Curtis McGriff

No. 76, 74
- Positions: Defensive tackle, nose tackle

Personal information
- Born: May 17, 1958 (age 68) Donalsonville, Georgia, U.S.
- Listed height: 6 ft 5 in (1.96 m)
- Listed weight: 270 lb (122 kg)

Career information
- High school: Cottonwood (Cottonwood, Alabama)
- College: Alabama
- NFL draft: 1980: undrafted

Career history
- New York Giants (1980–1986); Washington Redskins (1987);

Awards and highlights
- Super Bowl champion (XXI); 2× National champion (1978, 1979);

Career NFL statistics
- Fumble recoveries: 1
- Stats at Pro Football Reference

= Curtis McGriff =

American football player (born 1958)

Curtis McGriff (born May 17, 1958) is an American former professional football player who was a defensive lineman in the National Football League (NFL) for the New York Giants and the Washington Redskins. He played college football for the Alabama Crimson Tide.

==Early life==
McGriff grew up in rural Houston County, Alabama in the southeastern corner of the state.
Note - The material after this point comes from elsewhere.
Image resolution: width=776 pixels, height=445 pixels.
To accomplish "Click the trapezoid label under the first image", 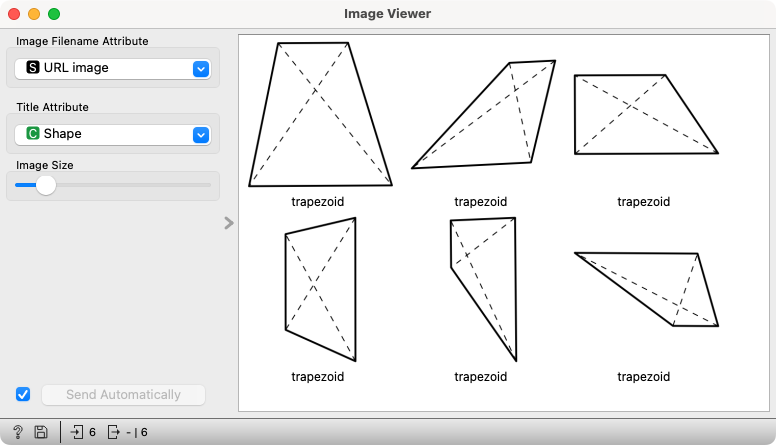I will pyautogui.click(x=318, y=201).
He attended and played football at Cottonwood High School in Cottonwood, Alabama graduating in 1976. He played college football at the University of Alabama in Tuscaloosa, Alabama for the legendary coach Paul "Bear" Bryant from 1976 to 1979. McGriff was an interior defensive lineman for the 1978 squad that defeated Penn State in the famous “goal line stand” Sugar Bowl. He was also part of the 1979 team that repeated as undisputed national champions, punctuated by a win over Arkansas in the Sugar Bowl.

==Professional career==
McGriff entered the NFL and signed with the New York Giants in 1980 as a defensive lineman. He made the NFL's all-rookie team that year and was a member of the Giants' 1986-1987 Super Bowl Championship team. McGriff was primarily used as a defensive tackle and rotated into the game on downs when a running play was anticipated (McGriff would be rotated out of the game and a pass-rush specialist would be brought into the game on passing downs.) He played his final season (1987) with the Washington Redskins.

==After football==
Formerly, McGriff lived in Hackensack, New Jersey in the New York metropolitan area. He was often seen at charity event such as Kidney Benefits with close friend and fellow Alabama player, Don McNeal, who played cornerback for the Miami Dolphins from 1980-1989. On May 15, 2005, McGriff married his longtime girlfriend Maurie Morris. He taught at a correctional school in Lodi, New Jersey.
Mr. McGriff now lives in Dothan, Alabama.